=== Begin Enclosure ===

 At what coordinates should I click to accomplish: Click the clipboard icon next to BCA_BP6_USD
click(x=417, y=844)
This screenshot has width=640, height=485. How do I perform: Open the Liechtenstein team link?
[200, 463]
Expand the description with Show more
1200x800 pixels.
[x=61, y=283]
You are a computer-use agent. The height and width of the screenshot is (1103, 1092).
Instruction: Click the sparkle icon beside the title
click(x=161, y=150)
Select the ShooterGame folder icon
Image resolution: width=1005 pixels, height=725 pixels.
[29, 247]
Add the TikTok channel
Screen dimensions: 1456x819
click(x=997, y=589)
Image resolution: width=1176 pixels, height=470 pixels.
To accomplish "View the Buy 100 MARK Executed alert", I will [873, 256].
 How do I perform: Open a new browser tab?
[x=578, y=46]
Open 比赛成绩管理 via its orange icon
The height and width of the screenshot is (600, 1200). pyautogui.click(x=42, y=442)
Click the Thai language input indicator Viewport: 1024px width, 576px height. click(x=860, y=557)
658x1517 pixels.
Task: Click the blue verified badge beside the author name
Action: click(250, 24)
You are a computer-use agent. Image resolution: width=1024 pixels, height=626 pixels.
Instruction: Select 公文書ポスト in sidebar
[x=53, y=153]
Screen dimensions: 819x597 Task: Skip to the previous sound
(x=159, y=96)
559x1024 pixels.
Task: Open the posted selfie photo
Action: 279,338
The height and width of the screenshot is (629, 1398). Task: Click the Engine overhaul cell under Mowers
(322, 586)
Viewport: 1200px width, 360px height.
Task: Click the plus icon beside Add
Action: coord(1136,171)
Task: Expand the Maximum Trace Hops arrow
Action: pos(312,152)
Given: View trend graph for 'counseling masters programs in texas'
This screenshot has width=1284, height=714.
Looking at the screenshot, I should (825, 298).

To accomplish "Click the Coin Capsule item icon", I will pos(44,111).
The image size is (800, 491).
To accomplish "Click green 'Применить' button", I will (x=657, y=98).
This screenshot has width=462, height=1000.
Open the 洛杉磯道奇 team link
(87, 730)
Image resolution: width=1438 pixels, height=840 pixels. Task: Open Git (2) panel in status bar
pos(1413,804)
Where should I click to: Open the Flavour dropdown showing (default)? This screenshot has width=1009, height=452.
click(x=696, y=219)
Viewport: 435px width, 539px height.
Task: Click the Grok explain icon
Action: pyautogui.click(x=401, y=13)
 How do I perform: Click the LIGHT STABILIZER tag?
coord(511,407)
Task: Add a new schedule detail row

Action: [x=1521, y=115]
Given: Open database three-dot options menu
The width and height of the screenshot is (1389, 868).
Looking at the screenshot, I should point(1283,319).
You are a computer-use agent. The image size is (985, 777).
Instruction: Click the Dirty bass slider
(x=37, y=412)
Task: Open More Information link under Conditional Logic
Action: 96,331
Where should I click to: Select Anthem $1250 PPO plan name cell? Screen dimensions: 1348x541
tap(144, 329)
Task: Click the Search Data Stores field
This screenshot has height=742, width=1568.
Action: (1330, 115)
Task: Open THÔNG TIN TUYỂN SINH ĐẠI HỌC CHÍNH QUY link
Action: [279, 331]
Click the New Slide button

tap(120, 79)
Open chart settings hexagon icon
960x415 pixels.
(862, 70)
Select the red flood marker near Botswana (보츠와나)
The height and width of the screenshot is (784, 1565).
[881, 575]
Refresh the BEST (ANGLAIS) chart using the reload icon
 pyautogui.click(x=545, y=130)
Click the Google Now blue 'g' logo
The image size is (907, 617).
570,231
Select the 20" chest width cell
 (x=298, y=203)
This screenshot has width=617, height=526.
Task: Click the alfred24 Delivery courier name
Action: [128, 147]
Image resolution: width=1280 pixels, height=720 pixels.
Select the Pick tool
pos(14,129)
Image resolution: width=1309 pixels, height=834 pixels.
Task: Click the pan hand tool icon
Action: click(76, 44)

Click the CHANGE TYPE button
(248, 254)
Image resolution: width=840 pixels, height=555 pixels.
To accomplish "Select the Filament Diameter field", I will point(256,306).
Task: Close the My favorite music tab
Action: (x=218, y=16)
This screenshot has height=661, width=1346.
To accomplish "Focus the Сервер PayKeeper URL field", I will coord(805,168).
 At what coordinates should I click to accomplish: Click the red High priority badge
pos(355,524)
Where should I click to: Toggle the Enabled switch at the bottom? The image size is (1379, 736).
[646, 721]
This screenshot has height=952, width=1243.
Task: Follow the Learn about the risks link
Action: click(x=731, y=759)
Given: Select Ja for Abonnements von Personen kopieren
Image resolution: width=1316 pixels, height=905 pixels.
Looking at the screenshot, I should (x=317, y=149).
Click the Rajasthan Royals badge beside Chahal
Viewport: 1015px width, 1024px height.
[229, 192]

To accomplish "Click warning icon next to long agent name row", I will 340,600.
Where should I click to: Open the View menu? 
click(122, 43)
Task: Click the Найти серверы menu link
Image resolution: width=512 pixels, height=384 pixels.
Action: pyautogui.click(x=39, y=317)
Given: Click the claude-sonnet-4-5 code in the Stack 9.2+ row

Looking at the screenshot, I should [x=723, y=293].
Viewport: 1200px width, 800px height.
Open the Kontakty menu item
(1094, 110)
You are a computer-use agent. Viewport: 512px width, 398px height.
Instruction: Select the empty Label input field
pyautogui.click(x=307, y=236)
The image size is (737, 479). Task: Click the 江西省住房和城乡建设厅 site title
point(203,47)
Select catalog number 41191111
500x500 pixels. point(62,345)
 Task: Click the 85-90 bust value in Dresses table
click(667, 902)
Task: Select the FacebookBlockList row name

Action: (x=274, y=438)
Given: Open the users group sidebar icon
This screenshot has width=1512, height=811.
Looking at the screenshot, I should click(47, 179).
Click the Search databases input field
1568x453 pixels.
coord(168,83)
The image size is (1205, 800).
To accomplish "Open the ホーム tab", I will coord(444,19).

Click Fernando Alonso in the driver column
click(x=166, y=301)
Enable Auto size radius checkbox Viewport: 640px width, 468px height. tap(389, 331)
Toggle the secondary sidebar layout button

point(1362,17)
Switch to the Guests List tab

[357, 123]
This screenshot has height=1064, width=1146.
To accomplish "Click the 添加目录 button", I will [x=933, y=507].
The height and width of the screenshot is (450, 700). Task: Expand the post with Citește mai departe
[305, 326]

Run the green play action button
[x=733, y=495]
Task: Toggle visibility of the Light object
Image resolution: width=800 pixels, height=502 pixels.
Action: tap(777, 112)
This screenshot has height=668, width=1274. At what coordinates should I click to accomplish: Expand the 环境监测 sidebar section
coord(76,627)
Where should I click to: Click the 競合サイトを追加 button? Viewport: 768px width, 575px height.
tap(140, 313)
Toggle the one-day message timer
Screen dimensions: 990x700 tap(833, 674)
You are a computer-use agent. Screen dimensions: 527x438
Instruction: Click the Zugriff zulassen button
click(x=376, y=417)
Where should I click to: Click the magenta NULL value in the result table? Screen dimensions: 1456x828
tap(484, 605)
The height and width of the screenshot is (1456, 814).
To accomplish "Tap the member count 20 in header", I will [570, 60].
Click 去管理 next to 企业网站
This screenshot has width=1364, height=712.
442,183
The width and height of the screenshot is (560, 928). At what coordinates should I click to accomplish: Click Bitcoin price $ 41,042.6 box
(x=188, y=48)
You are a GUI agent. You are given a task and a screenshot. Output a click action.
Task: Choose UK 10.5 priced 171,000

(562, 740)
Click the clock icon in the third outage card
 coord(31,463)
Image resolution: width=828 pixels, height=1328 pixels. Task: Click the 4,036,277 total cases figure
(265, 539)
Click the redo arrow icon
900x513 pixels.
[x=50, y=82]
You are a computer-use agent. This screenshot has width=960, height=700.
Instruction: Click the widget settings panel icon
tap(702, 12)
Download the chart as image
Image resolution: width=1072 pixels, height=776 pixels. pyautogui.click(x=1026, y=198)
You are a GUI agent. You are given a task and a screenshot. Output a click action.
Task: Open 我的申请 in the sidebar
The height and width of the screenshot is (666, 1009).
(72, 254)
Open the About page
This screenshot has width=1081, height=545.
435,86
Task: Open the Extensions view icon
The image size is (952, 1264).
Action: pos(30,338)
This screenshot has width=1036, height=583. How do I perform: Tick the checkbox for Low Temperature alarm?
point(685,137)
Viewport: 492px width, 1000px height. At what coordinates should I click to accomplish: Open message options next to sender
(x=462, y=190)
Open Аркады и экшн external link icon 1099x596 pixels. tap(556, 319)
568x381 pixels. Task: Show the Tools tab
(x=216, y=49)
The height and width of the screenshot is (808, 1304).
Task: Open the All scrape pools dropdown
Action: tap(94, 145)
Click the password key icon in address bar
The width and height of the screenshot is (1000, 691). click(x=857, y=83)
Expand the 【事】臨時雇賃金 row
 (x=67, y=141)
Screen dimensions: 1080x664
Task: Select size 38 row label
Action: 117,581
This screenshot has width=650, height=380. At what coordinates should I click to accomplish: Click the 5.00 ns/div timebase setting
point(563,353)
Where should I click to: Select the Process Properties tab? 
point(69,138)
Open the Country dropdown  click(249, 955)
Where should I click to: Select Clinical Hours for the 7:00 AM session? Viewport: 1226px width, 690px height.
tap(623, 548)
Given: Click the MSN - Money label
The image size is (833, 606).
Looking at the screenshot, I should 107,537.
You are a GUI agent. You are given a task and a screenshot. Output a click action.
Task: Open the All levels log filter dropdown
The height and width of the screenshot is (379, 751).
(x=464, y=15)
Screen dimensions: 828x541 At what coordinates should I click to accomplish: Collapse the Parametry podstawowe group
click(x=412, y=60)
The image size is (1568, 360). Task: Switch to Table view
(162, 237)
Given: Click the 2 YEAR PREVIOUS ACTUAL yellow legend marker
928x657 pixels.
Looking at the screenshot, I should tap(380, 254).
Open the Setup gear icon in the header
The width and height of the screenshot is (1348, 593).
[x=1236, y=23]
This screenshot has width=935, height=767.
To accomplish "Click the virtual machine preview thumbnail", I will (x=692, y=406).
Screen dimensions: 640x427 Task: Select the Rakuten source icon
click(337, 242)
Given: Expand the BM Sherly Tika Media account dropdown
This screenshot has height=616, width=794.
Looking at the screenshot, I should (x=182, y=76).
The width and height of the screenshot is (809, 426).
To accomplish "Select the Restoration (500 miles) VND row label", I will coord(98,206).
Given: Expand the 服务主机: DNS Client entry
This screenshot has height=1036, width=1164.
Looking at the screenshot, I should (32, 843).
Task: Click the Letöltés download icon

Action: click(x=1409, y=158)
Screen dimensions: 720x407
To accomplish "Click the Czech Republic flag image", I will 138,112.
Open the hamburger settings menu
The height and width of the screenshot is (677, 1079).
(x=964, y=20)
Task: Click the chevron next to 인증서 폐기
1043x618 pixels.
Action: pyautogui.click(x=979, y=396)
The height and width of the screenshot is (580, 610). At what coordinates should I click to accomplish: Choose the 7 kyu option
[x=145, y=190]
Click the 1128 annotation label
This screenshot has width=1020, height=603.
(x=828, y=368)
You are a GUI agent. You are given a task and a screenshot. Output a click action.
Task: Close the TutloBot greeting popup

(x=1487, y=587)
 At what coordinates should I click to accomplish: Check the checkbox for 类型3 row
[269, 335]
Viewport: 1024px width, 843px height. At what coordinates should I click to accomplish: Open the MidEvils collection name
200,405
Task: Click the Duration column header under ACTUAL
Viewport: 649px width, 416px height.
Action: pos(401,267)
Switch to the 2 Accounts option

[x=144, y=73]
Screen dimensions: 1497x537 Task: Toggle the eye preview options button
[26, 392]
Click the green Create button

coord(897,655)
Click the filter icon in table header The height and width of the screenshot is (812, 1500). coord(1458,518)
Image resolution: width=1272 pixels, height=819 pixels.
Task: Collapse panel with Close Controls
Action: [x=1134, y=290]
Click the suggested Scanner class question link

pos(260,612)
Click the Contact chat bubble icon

=== End Enclosure ===

**WHAT IS EXPECTED:**
Using only the listing above, restate exactly the lines from the line containing "Where should I click to: Open the View menu?" through the line containing "The height and width of the screenshot is (1456, 814).", both included.

**SOLUTION BELOW:**
Where should I click to: Open the View menu? 
click(122, 43)
Task: Click the Найти серверы menu link
Image resolution: width=512 pixels, height=384 pixels.
Action: pyautogui.click(x=39, y=317)
Given: Click the claude-sonnet-4-5 code in the Stack 9.2+ row

Looking at the screenshot, I should [x=723, y=293].
Viewport: 1200px width, 800px height.
Open the Kontakty menu item
(1094, 110)
You are a computer-use agent. Viewport: 512px width, 398px height.
Instruction: Select the empty Label input field
pyautogui.click(x=307, y=236)
The image size is (737, 479). Task: Click the 江西省住房和城乡建设厅 site title
point(203,47)
Select catalog number 41191111
500x500 pixels. point(62,345)
 Task: Click the 85-90 bust value in Dresses table
click(667, 902)
Task: Select the FacebookBlockList row name

Action: (x=274, y=438)
Given: Open the users group sidebar icon
This screenshot has width=1512, height=811.
Looking at the screenshot, I should click(47, 179).
Click the Search databases input field
1568x453 pixels.
coord(168,83)
The image size is (1205, 800).
To accomplish "Open the ホーム tab", I will coord(444,19).

Click Fernando Alonso in the driver column
click(x=166, y=301)
Enable Auto size radius checkbox Viewport: 640px width, 468px height. tap(389, 331)
Toggle the secondary sidebar layout button

point(1362,17)
Switch to the Guests List tab

[357, 123]
This screenshot has height=1064, width=1146.
To accomplish "Click the 添加目录 button", I will [x=933, y=507].
The height and width of the screenshot is (450, 700). Task: Expand the post with Citește mai departe
[305, 326]

Run the green play action button
[x=733, y=495]
Task: Toggle visibility of the Light object
Image resolution: width=800 pixels, height=502 pixels.
Action: tap(777, 112)
This screenshot has height=668, width=1274. At what coordinates should I click to accomplish: Expand the 环境监测 sidebar section
coord(76,627)
Where should I click to: Click the 競合サイトを追加 button? Viewport: 768px width, 575px height.
tap(140, 313)
Toggle the one-day message timer
Screen dimensions: 990x700 tap(833, 674)
You are a computer-use agent. Screen dimensions: 527x438
Instruction: Click the Zugriff zulassen button
click(x=376, y=417)
Where should I click to: Click the magenta NULL value in the result table? Screen dimensions: 1456x828
tap(484, 605)
The height and width of the screenshot is (1456, 814).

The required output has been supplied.